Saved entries
>>>>>

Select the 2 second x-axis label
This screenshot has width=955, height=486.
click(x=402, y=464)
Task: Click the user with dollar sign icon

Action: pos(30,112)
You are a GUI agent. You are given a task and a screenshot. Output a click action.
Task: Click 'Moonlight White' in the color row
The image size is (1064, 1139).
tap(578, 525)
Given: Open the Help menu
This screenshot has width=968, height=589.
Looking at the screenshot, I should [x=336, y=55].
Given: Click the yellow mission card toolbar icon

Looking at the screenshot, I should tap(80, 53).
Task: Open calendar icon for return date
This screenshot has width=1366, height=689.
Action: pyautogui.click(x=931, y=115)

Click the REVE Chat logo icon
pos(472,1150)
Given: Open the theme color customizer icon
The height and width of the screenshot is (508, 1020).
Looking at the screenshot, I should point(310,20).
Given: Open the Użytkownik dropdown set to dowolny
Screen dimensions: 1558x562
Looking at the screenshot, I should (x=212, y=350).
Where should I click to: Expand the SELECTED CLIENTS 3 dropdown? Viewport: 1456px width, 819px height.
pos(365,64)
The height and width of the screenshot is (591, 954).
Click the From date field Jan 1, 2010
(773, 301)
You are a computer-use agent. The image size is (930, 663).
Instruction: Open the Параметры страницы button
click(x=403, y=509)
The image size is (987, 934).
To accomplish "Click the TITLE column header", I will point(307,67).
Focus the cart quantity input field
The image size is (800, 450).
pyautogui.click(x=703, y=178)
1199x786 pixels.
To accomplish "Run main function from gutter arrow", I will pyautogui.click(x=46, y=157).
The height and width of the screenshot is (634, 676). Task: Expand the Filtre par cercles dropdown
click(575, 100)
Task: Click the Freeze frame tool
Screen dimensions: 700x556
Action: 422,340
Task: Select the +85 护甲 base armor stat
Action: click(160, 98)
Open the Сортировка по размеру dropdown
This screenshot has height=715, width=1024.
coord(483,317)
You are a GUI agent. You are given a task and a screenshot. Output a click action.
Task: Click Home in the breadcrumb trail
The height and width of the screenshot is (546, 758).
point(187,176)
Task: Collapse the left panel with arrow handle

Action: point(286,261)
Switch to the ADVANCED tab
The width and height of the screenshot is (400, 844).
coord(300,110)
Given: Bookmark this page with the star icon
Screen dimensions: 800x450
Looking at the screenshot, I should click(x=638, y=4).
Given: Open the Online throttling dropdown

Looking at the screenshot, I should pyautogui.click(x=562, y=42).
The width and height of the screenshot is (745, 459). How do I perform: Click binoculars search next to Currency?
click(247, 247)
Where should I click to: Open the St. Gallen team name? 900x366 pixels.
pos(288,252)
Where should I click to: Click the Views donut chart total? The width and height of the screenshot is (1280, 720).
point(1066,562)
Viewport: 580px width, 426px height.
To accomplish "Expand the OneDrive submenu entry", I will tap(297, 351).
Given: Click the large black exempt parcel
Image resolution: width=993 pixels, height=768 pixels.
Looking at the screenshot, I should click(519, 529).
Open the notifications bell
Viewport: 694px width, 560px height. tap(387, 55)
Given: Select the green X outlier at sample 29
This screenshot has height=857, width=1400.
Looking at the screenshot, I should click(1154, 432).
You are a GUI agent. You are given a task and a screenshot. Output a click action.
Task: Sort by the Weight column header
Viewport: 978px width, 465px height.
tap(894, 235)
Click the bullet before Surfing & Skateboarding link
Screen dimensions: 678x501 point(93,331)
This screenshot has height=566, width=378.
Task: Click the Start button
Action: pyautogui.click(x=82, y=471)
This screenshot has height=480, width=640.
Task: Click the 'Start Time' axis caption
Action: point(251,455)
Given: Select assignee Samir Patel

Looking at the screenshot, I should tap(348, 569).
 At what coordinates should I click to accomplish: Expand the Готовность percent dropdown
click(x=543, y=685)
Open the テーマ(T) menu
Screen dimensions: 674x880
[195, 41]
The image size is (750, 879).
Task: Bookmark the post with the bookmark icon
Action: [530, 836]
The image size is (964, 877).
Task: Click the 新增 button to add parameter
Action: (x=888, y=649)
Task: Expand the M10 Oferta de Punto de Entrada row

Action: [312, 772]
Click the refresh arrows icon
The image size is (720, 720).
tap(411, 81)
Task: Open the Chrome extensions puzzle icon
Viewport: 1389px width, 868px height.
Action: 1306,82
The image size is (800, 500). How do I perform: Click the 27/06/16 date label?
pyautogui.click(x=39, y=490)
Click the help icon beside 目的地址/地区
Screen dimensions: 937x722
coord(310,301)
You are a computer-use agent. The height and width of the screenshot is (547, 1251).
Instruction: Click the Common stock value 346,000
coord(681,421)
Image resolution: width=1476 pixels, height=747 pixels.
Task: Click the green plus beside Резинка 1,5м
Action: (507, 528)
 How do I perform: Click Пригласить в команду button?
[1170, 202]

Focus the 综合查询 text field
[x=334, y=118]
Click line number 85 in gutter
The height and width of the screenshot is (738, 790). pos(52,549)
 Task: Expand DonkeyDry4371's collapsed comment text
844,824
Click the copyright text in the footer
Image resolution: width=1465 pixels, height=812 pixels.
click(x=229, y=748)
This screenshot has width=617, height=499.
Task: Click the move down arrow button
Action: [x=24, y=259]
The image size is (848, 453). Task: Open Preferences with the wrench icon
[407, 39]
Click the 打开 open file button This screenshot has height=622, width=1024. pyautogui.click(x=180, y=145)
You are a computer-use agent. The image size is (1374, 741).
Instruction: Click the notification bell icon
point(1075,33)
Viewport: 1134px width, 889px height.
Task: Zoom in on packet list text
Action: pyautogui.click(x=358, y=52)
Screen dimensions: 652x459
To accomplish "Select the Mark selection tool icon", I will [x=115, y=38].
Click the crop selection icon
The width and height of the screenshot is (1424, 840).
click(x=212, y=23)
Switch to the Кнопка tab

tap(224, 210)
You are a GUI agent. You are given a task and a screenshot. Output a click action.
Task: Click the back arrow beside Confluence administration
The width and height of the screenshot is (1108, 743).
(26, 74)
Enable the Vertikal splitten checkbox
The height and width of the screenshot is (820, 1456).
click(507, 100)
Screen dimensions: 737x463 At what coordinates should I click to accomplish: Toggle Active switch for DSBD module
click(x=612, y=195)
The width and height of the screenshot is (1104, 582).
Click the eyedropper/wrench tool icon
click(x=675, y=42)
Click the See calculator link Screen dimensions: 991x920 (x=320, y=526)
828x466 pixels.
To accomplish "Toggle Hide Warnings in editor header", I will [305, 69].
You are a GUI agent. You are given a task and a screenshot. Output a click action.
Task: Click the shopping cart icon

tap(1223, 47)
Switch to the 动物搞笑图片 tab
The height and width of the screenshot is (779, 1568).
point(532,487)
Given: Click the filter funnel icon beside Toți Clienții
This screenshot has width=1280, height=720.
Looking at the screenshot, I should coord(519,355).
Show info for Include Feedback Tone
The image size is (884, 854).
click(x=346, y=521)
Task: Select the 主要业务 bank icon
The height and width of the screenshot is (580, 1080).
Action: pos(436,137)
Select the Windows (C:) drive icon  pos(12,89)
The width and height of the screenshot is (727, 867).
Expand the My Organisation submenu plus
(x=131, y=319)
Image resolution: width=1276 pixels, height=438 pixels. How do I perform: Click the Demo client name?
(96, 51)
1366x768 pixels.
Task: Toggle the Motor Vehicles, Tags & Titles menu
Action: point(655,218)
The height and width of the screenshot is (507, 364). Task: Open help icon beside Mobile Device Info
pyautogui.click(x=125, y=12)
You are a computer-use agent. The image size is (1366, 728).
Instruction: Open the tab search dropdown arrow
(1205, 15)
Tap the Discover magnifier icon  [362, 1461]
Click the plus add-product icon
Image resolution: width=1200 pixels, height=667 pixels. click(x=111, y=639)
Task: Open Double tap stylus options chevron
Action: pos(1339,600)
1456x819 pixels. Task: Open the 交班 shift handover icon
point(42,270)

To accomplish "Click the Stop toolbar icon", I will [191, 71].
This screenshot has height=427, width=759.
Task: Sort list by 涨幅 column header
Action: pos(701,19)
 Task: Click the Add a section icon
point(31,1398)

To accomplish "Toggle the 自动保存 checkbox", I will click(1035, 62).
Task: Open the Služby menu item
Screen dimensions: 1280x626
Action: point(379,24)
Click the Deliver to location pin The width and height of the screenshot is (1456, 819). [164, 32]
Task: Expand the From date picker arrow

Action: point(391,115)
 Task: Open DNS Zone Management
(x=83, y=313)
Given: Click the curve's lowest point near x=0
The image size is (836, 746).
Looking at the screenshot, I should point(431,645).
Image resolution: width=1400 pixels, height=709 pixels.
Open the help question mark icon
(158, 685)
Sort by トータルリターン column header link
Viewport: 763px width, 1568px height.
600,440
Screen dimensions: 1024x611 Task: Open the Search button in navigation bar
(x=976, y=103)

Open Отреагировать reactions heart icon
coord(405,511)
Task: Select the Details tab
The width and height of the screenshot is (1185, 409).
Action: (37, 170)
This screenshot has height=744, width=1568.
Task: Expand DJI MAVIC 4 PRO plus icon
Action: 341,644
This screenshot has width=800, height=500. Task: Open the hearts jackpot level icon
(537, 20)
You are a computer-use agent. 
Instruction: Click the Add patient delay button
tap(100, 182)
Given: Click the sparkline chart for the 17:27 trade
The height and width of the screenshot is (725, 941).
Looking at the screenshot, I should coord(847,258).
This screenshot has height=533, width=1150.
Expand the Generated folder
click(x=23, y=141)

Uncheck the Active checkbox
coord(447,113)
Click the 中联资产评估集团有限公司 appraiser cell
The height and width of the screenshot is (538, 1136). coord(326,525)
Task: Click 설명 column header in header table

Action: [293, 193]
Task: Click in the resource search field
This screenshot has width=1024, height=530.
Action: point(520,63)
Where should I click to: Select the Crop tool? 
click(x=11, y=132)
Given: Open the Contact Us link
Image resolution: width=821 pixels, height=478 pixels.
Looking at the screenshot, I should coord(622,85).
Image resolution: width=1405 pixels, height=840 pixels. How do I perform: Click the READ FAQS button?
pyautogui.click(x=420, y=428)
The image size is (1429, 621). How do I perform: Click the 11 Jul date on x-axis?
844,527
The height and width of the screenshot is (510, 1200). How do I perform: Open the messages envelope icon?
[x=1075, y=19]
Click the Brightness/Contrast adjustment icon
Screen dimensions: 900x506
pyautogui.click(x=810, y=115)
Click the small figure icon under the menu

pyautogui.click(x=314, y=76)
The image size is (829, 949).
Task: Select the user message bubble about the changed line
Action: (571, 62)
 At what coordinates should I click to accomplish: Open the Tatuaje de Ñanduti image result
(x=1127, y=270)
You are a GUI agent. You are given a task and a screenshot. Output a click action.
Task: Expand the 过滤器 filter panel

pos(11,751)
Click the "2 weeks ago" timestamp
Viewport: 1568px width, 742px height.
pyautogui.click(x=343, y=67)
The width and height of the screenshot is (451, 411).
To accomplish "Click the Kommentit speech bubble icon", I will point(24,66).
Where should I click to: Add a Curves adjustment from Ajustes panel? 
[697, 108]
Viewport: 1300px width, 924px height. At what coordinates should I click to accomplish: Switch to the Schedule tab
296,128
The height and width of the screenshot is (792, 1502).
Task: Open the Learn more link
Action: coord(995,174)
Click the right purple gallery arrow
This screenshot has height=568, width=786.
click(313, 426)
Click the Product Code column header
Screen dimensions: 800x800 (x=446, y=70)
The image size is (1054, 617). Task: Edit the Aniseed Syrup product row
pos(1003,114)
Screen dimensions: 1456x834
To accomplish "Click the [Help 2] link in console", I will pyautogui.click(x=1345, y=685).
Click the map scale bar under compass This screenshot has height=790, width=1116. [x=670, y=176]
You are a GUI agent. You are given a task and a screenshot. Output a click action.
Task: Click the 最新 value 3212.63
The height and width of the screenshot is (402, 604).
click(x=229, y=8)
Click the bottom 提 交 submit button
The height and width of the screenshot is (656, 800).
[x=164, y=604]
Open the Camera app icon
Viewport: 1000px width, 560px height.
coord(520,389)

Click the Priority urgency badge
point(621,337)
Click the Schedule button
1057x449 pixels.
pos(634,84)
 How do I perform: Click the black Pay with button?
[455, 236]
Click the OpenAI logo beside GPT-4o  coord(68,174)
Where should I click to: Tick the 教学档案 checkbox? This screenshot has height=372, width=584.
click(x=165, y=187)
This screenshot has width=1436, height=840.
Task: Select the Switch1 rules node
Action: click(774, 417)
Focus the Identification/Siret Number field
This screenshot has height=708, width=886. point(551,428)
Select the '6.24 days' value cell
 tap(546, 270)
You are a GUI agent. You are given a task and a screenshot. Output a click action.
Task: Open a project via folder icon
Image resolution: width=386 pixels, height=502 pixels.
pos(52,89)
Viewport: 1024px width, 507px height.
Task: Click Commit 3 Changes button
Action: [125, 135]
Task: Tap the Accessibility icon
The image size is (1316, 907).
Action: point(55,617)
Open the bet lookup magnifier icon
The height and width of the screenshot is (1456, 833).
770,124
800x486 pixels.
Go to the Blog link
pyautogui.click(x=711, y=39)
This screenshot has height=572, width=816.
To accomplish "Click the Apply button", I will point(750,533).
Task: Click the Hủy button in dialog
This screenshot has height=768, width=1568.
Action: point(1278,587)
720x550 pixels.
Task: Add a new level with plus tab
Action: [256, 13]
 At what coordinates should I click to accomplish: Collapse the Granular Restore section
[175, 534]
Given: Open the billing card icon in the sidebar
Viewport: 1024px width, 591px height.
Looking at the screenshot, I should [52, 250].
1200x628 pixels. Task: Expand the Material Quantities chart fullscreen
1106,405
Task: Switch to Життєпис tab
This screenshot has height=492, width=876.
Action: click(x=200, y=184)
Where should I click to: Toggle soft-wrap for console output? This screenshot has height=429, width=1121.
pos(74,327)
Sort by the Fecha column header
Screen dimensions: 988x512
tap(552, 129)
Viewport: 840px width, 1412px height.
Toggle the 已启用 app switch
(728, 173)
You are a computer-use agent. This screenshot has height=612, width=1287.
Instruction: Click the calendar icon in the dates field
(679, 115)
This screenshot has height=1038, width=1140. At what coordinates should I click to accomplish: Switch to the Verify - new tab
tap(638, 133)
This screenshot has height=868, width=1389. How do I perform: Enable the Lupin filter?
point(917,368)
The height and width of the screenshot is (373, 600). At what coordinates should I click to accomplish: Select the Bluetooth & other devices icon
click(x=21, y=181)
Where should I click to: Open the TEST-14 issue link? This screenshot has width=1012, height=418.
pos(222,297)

<<<<<

_DIRECTIONS_: Looking at the data, how many lines hold the string "color"? Reply with the number alone.

_TASK ANSWER_: 2